Frank Castle’s metamorphosis into the Punisher was a painful one. After serving as a United States Marine and returning home from war, Frank and his family were gunned down while at a local park. Frank survived, his wife and children did not. From that moment on, Castle used everything he learned throughout his time in the military to put an end to crime in his city the best way he knew how–by killing every single criminal he ever came into contact with and thereby fully becoming the Punisher.
Punisher Vol. 5 #5 by Garth Ennis and Steve Dillon, three more deadly Marvel vigilantes are introduced who were clearly inspired by the Punisher. One of them was a man who was a self-proclaimed representative of the working class known as Payback who kills members of the corporate elite.

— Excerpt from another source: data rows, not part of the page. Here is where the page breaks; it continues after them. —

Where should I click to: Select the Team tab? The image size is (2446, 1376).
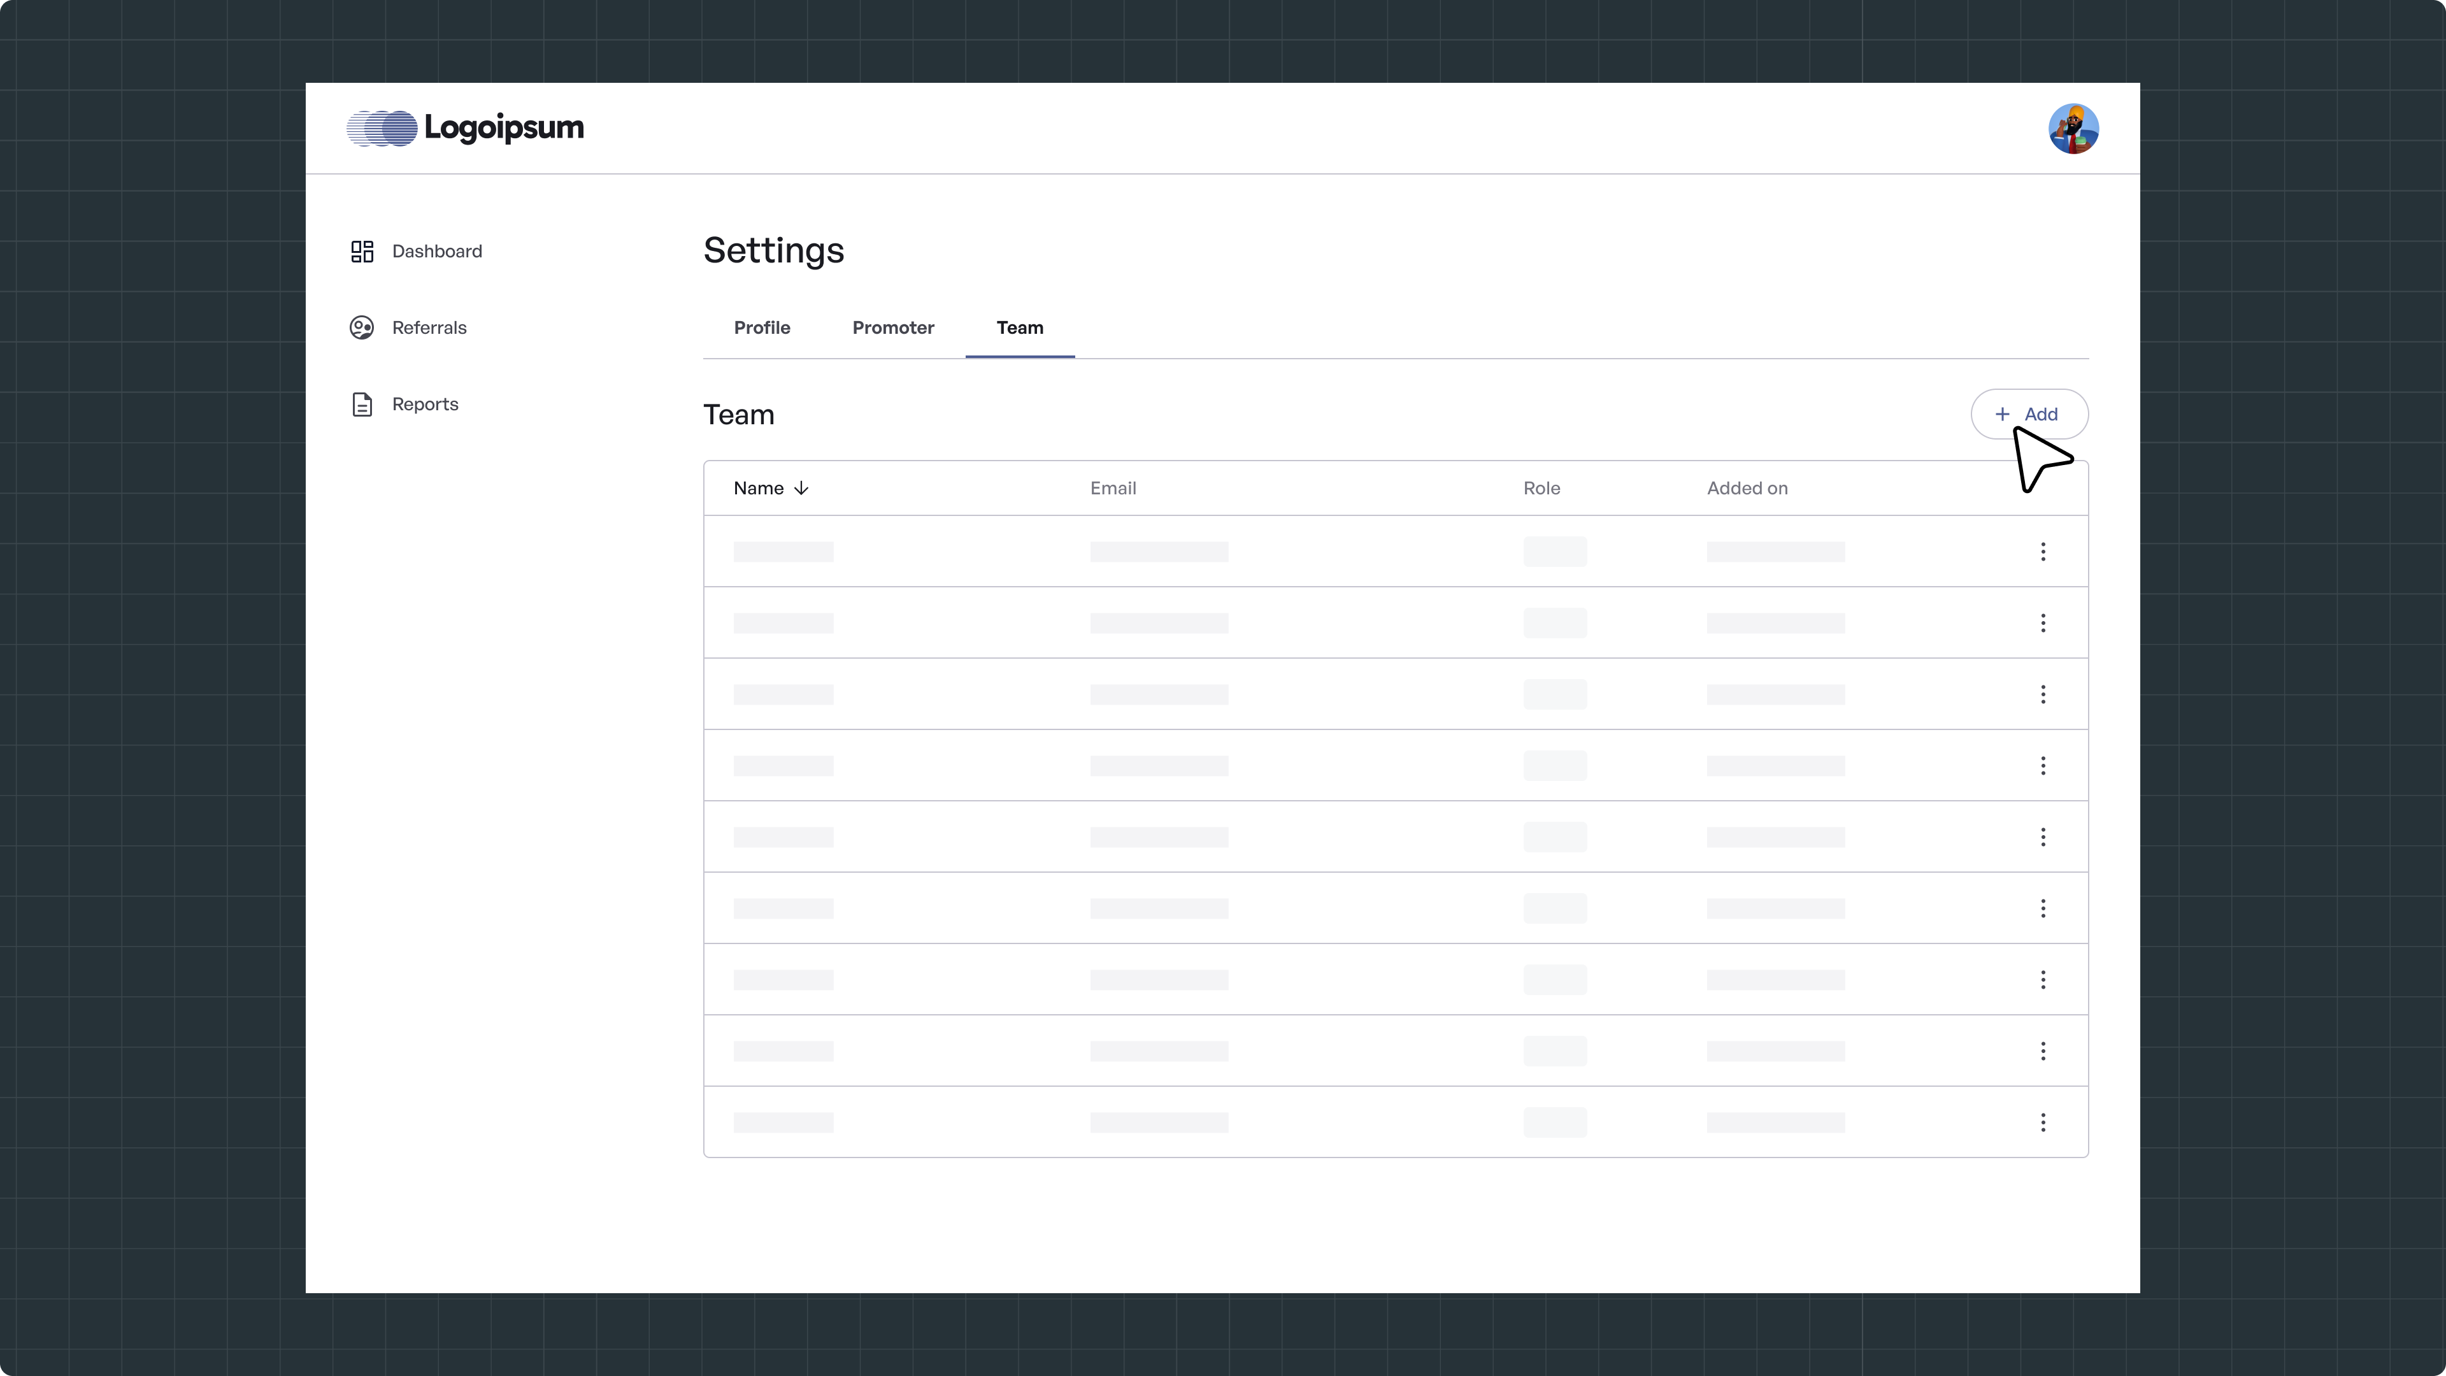tap(1020, 328)
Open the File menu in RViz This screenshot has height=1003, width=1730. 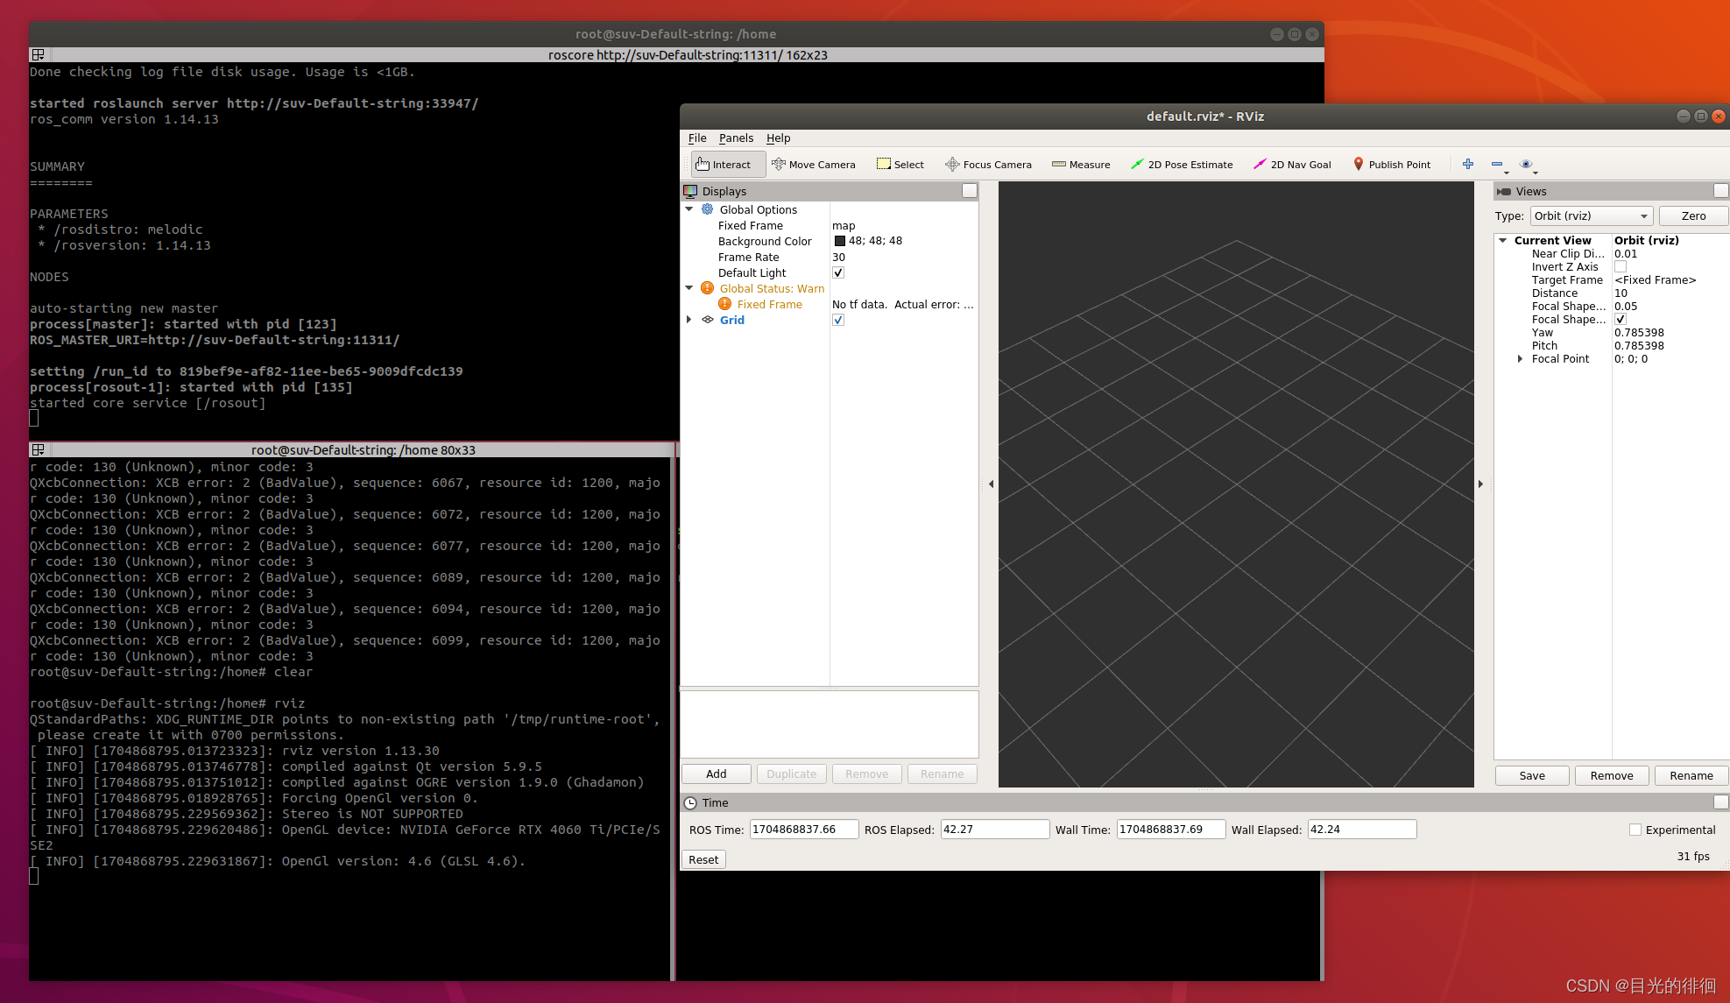[x=696, y=138]
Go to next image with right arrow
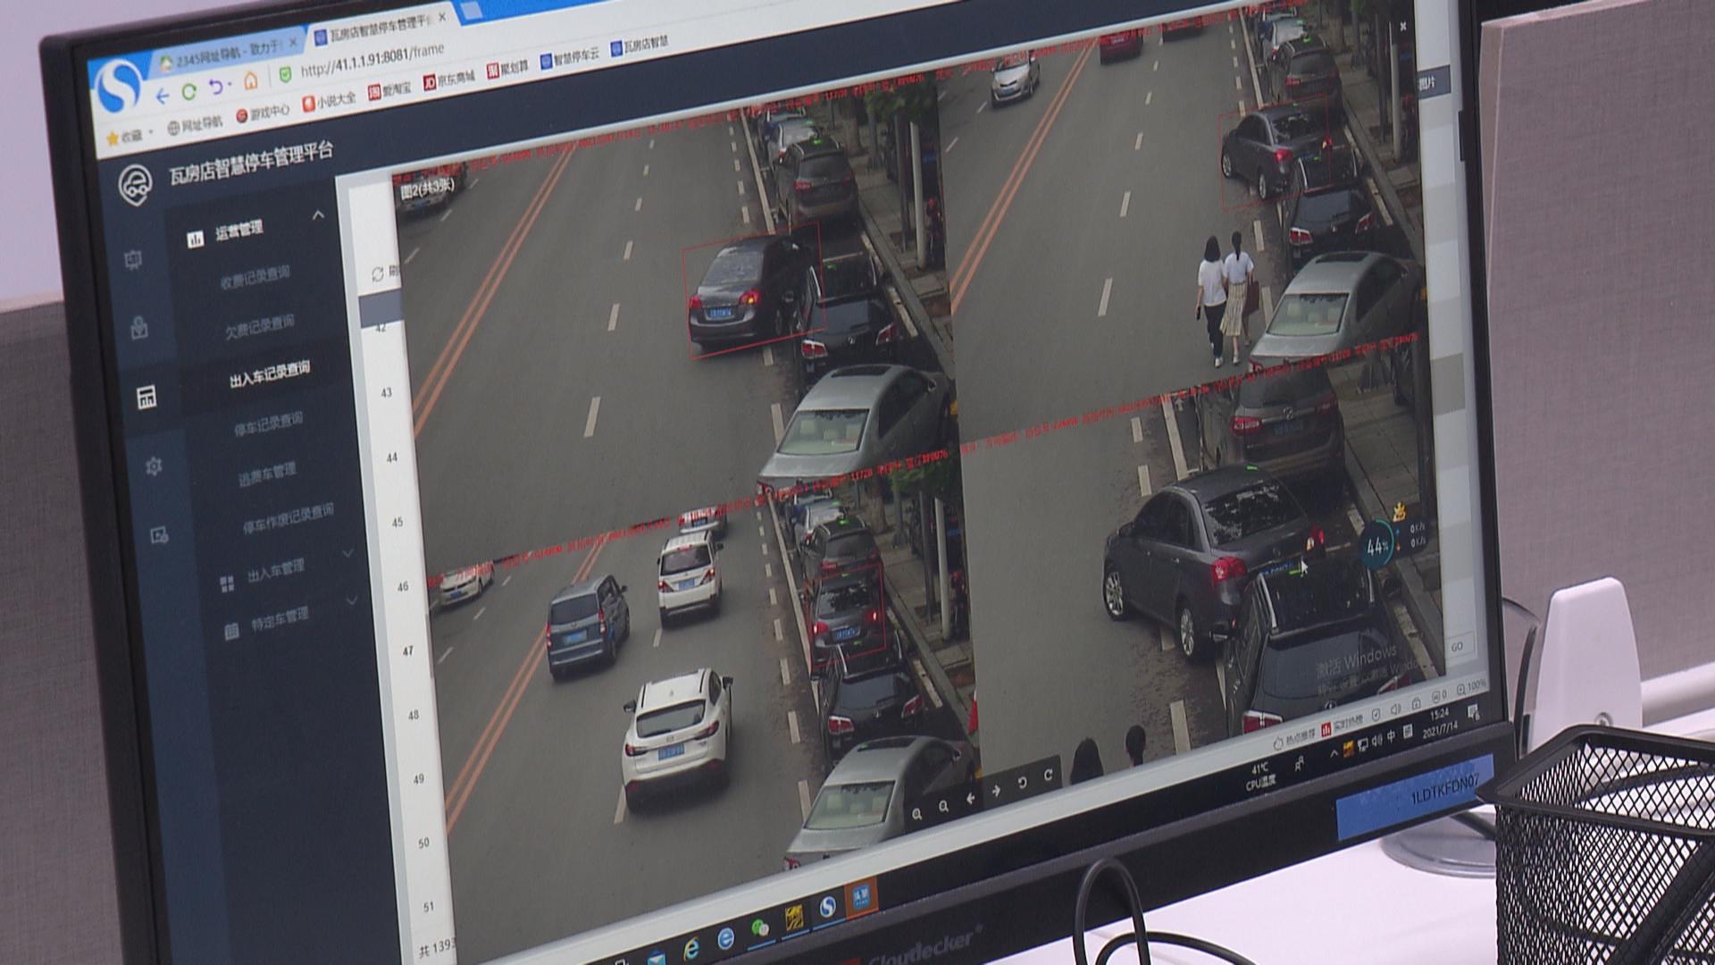This screenshot has height=965, width=1715. [997, 791]
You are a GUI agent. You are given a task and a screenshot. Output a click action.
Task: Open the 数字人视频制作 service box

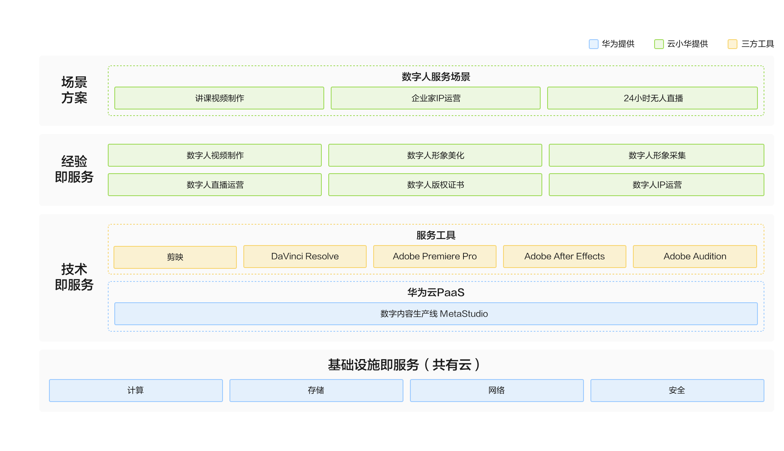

Another was a man called Elite who killed any person he deemed ‘undesirable’ who came into his upper-class New York neighborhood, whether they were doing anything illegal or not. The third, and most violently terrifying of the three, was a priest who had a darkness inside of him that he couldn’t get rid of even through faith. The priest would kill anyone who confessed to truly terrible crimes rather than assigning them penance (as in they’re not forgiven until they turn themselves in). Instead of trying to stop, the priest thanks God that the Punisher exists as his presence made him feel less isolated in his homicidal tendencies. This Punisher story highlights the dangers of society idolizing someone as dark and violent as the Punisher. Even though the people the Punisher kills are the worst kind of humans, like murderers, drug traffickers, crime bosses, and child molesters, killing them is still, in and of itself, wrong. Just as Daredevil has always tried to impart onto Frank, the justice system isn’t perfect, but it’s the best thing they have to maintain law and order. If people take their version of morality into their own hands and kill people who don’t align with what they believe is right, then there will be nothing but chaos.
While the Punisher’s influence over real world violent crimes is virtually non-existent and should therefore not raise any concerns, this storyline is a clear message that the Punisher should not be looked up to or emulated in any way–and that message is from the Punisher himself. The Punisher was never meant to be an inspiration to anyone. He is very clearly a remorseless murderer and meets anyone who admires him for his work– including the three people inspired by him in this story–with utter disdain and disgust. Punisher’s darkest story confirms Marvel agrees with Frank’s real critics, and as it turns out, so does the Punisher.